When evaluating your options, confirm the technology can:

  • Prove representative flow measurement at your specific installed location
  • Withstand your stack's temperature, moisture, and particulate conditions
  • Meet EPA Part 75 performance requirements through every audit cycle
  • Support your facility's long-term data integrity and compliance record

Frequently Asked Questions

What flowmeter technologies are accepted for EPA CEMS stack gas flow measurement?

EPA Part 75 explicitly addresses differential pressure, thermal mass, and ultrasonic flow monitors; optical scintillation systems are also deployed for Part 75 compliance. The framework is performance-based — any technology meeting the design specifications, RATA thresholds, and QA requirements under Part 75 Appendix A and B qualifies.

Can a magnetic flowmeter be used to measure stack gas flow?

No. Magnetic flowmeters require an electrically conductive liquid medium — they operate on electromagnetic induction through water, acids, alkalis, or slurries. Stack gas is not a conductive liquid, making magnetic flowmeters entirely inapplicable to any gas measurement application.

How does particulate content affect flowmeter selection?

High particulate loading clogs pitot tube ports, fouls thermal sensing elements, and scatters or attenuates ultrasonic beams. For high-dust stacks, technologies with no wetted sensing elements, dirt-tolerant optical designs, or integrated purge capabilities are strongly preferred.

What is the straight-run requirement for stack gas flowmeters?

EPA Method 1 recommends at least 8 duct diameters downstream and 2 upstream; Part 75 Appendix A permits as little as 2 downstream and 0.5 upstream with a supporting flow-profile study.
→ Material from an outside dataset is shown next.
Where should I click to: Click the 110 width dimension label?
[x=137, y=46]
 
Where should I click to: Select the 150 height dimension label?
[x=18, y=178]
Where straight run is insufficient, multi-point averaging sensors or flow conditioners are used to compensate.

How often must a CEMS stack gas flowmeter be calibrated and audited?

Part 75 requires daily calibration error checks (≤3.0% of span), daily interference checks, and quarterly flow-to-load ratio evaluations. RATAs are generally semiannual, with annual frequency permitted if relative accuracy meets the ≤7.5% threshold.

What is the difference between a single-point and a multi-point stack gas flowmeter?

Single-point sensors measure velocity at one location and depend on adequate straight run for a representative reading. Multi-point averaging systems deploy multiple sensor pairs across the duct cross-section to capture non-uniform velocity profiles, which matters in large or distorted-flow stacks where NIST has documented single-path deviations of 14–17% from reference standards.